SOMEWHERE, in the recesses of a Government building, or contained within rows of filing cabinets in a cavernous storehouse, there lies concealed the corporal punishment book from my old school.
I cannot be sure, of course. There is always the possibility that this document may no longer exist. In fact, in this age of total, universal electronic retrieval systems, it is highly likely that such a record would have been deemed not worthy of preservation and so consigned to the junkyard of history.
Maybe a clerk looked at it and thought: "Corporal punishment book for Lawrence Sheriff School, Rugby, Warwickshire, period 1960-65. Of little interest. Miss Pettigrew, would you kindly take this and place it in the shredder along with the rest."
Physical chastisement is once again in the news.
So, I determined to see if there was some record of my own experience of that great grammar school tradition which, to borrow from cricketing language, might be described as the time-honoured sound of the crack of bamboo on trouser worsted.
Logging into the internet, I typed in the following: Corporal punishment book, Lawrence Sheriff School, Rugby. The results, while not exactly encouraging, did throw up one or two interesting facts - among them the ironic snippet about how the school's Tudor founder was firmly against the notion of sanctioned violence inflicted on adolescent miscreants.
It was a long shot. As you might have guessed, the purpose of the exercise was to find my own name. The entry might well have read:
Phillpott, J F. Form 2b. Reason for punishment - torturing Webster by sellotaping his legs and then slowly removing said sticky materials, causing the hairs on aforementioned limbs to be stressed. Number of strokes: Four.
This is all true. Webster was an informer and had to be dealt with. Just before I received my punishment, the headmaster asked me why I had "tortured" Webster. "Because he was a snitch, sir," I said, before standing to take my punishment like a man.
Webster was certainly the Quisling of 2b. But yes, I had bullied him, was caught, and the result was the cane - something I deserved in all its brutal, bottom-shredding simplicity.
Now, before you go jumping to conclusions, this is not an article extolling the virtues or vices of a form of punishment that has been outlawed in Britain's state schools for more than 10 years.
It is merely Devil's advocacy. For from the comfort of "behind-sight", I can unequivocally state that in the boys' grammar school that I attended, the ultimate sanction did a fine job keeping the problem cases in line.
The reasons were simple.

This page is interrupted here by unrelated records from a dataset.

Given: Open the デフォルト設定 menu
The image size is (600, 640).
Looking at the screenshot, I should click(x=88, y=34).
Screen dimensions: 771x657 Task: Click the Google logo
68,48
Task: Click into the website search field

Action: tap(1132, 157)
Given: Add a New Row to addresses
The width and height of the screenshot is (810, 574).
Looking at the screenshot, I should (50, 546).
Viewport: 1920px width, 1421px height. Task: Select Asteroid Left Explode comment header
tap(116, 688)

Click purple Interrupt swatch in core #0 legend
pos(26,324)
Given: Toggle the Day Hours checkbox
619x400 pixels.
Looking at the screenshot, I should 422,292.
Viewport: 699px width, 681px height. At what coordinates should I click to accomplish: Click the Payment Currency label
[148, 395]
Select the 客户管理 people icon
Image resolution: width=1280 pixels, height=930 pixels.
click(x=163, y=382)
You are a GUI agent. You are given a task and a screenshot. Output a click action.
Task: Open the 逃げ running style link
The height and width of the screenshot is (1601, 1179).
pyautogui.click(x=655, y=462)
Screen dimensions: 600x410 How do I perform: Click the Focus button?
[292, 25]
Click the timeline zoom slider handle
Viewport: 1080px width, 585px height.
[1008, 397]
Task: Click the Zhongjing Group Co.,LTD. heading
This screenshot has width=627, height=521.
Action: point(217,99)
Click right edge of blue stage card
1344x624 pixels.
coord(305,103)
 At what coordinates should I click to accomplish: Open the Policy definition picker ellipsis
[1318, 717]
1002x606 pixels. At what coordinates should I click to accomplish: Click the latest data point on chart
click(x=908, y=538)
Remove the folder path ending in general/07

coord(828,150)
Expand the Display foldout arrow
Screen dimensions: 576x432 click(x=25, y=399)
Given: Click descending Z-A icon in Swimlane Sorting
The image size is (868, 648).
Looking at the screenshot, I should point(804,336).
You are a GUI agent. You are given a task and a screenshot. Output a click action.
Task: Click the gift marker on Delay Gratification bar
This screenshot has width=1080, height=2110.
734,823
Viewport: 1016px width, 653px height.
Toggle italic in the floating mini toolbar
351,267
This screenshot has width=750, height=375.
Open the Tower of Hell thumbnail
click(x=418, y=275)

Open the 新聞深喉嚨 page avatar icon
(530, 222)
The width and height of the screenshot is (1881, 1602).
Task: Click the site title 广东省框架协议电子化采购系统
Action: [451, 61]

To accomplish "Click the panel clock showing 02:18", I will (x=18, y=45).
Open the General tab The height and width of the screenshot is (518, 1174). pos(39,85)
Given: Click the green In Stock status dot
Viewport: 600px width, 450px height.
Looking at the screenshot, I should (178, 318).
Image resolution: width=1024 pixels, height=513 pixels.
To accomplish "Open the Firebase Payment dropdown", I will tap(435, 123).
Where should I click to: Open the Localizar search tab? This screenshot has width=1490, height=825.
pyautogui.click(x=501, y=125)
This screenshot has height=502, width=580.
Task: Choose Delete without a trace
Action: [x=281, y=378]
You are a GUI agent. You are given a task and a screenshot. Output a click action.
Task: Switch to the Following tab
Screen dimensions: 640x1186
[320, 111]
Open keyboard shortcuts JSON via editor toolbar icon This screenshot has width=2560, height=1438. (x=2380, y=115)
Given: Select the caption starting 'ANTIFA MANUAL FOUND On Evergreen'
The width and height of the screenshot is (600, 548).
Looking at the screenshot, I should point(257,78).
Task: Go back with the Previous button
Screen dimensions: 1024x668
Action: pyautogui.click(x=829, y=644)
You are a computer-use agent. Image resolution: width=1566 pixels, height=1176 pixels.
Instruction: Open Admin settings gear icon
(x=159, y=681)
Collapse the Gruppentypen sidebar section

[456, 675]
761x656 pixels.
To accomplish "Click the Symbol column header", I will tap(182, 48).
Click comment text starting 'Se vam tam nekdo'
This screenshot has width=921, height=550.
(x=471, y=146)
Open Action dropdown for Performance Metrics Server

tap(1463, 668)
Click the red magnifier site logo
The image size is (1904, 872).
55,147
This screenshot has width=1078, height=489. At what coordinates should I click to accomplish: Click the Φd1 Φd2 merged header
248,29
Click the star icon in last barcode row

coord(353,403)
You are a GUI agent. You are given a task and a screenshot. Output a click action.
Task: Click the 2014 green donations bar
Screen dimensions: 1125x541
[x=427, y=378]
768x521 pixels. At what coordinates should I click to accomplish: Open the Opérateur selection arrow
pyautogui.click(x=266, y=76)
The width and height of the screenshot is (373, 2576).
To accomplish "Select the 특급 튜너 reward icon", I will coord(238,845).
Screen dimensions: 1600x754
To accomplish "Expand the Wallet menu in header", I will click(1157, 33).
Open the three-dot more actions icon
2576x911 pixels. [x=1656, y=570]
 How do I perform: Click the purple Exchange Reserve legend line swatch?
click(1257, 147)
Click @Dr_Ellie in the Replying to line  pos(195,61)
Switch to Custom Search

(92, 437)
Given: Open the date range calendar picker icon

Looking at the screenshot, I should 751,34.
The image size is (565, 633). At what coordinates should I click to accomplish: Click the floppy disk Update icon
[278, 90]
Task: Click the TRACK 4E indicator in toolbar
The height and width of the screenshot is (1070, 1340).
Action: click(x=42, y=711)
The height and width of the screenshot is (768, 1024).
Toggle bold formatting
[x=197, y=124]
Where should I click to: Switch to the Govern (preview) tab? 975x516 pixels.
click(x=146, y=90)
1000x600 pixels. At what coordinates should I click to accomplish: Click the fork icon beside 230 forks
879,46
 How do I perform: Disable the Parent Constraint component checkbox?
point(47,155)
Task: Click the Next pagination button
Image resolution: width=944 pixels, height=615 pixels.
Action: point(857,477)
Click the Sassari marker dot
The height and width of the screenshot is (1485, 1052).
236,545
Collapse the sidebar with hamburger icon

The cane approached your backside with the velocity of a golfer's shot aimed from the rough to the far bunker.
Upon later investigation, a purple bruise one-inch by six would be observed in the target area. That was the reality of the cane. It was to be avoided at all costs. And it scared me more than anything else on earth.
I have no evidence to prove this, but I suspect that the cane kept many a troublesome youth in line. Fear of the consequences is a powerful deterrent. But the problem is that a substantial minority of youths no longer feels that particular emotion when confronting authority.
"Long holidays" jokes apart, I feel quite sorry for teachers these days. The children start to go out of control from primary school onwards, the result of bad parenting from parents who were badly-parented themselves.
By the time many reach the secondary school, they are completely devoid of any concept of civilised behaviour. Just how do you deal with someone who is so out of control?
The Government, addicted to spin, attempts to massage the exclusion figures by discouraging such action. That means yobs stay in the school - consequently, the teachers and the other students must suffer.
Would it be better to give them a short, sharp shock and head the problem off at the pass? Maybe, but that's impossible in an age in which parents are just as likely to be as violent as their revolting offspring. European law wouldn't allow it, anyway.
The other issue that has surfaced again is that of smacking children.
Reading the views of a childless psychologist in a quality broadsheet the other day, the usual old twaddle was once again regurgitated.
You know . . . smacking is child abuse, violence breeds violence, smacking a child says more about the parent than the child and so on. I quite agree, it may well do.
But would this same writer, worn down to a pencil stub of endurance, and presented with an e-numbers-crazed child that is methodically demolishing the house at midnight, come to the conclusion that intelligent reason and debate on the matter in hand might be appropriate action?
I smacked my children on occasions. To be honest, this happened when I had run out of ideas and, in wearied desperation, sought to bring an immediate end to whatever tortures they were aiming in my direction.
I suppose in the world of the new middle-class absentee parent, that which is inhabited by five-days-a-week childminders, nannies and the like, smacking must seem a crime worse than eating your grandmother.
The irony is that these people screw their kids up far more by calculatingly, selfishly pursuing their own career at the expense of their children's sense of security.
Nevertheless, we started with corporal punishment in schools, and this is where we will finish. Suffice to say, the old ways were outlawed, but were not replaced with anything, leaving a void.
Tragically, the results are now all around us, on the streets and public places, the inevitable consequence of our liberal society's moral evasion in providing an alternative.
And I have no idea what is the answer.